Candles are an eternal symbol used by humans throughout the world to preserve and give meaning for the often overwhelming events in life,; where words fail they are the carriers of meaning : of solidarity, endurance and regenerative power and energy.






Candles represent a light in the dark, the spark of God’s love and light that lives inside all of us even in our darkest times.

On Sunday I hope to find a quiet place to sit alone and I will light a candle and try to feel that spark inside me, and I will hold onto it with all my might, even if I feel unable to breathe any more life into that spark.
Any words I offer in prayer will simply be a humble plea to God that invite me to an awareness of something that is far greater than the capacity of my human mind to understand.

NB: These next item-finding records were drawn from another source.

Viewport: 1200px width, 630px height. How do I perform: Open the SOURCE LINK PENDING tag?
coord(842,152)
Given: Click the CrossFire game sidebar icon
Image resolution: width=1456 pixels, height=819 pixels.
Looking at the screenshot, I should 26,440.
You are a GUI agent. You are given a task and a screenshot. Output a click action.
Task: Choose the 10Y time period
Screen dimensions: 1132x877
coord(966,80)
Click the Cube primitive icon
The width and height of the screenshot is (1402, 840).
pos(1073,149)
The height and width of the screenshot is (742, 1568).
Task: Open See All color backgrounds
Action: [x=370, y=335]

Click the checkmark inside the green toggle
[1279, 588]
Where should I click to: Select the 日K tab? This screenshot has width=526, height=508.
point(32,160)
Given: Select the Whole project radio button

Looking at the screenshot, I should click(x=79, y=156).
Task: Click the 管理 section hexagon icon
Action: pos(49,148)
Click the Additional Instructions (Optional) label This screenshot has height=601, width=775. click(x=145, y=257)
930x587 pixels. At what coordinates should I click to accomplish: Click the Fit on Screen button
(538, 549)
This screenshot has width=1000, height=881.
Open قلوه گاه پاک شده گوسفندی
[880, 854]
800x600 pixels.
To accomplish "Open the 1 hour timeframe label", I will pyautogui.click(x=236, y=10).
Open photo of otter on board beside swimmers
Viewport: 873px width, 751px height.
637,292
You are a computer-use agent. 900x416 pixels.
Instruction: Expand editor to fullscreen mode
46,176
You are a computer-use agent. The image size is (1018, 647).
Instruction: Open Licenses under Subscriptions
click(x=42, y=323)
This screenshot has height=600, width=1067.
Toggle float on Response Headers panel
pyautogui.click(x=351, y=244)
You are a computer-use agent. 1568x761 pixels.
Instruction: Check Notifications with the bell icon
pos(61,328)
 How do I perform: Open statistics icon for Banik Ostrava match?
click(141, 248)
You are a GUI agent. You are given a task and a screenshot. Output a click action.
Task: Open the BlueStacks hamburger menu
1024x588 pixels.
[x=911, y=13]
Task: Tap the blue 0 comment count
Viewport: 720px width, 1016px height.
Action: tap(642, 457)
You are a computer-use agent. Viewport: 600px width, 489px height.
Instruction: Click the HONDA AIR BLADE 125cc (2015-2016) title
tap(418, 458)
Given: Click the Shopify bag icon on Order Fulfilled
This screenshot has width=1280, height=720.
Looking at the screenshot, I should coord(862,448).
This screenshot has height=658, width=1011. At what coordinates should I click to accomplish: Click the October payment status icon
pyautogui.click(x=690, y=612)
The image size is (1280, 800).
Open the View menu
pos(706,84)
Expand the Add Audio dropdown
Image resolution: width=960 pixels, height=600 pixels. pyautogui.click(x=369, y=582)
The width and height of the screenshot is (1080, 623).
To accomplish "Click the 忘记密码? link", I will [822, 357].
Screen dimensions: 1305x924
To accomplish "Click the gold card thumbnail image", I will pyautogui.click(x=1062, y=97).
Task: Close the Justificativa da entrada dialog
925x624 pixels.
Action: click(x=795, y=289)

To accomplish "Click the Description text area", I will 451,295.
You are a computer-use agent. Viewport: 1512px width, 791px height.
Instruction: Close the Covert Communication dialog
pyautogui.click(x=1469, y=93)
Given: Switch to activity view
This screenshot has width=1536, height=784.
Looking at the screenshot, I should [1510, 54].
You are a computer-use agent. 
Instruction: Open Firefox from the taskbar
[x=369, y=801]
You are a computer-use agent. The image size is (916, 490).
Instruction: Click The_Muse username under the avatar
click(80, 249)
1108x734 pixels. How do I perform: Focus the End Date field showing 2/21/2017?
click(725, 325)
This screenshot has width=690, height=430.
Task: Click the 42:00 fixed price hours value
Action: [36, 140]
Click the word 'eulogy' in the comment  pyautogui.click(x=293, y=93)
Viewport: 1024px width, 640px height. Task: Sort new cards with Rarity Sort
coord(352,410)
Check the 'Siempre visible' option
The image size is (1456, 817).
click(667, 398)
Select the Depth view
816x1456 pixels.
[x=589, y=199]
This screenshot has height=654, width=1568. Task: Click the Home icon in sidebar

I will force myself to pray that I will choose light over darkness even when my heart is broken.

When I light my candle I will remind myself that in this life I can only ever see and understand God in part.
On Sunday I will pray that God will shine a light on this suffering world and give all of us the strength to restore our anguished  spirits, our minds, and our hearts in the spirit of Christ.

I will pray that no matter what evil happens to us in this world that we can be radically transformed and transfigured by our desire to be there right in the heart of suffering and to know that is where Christ our God will come to meet and hold all of us in reconciliation.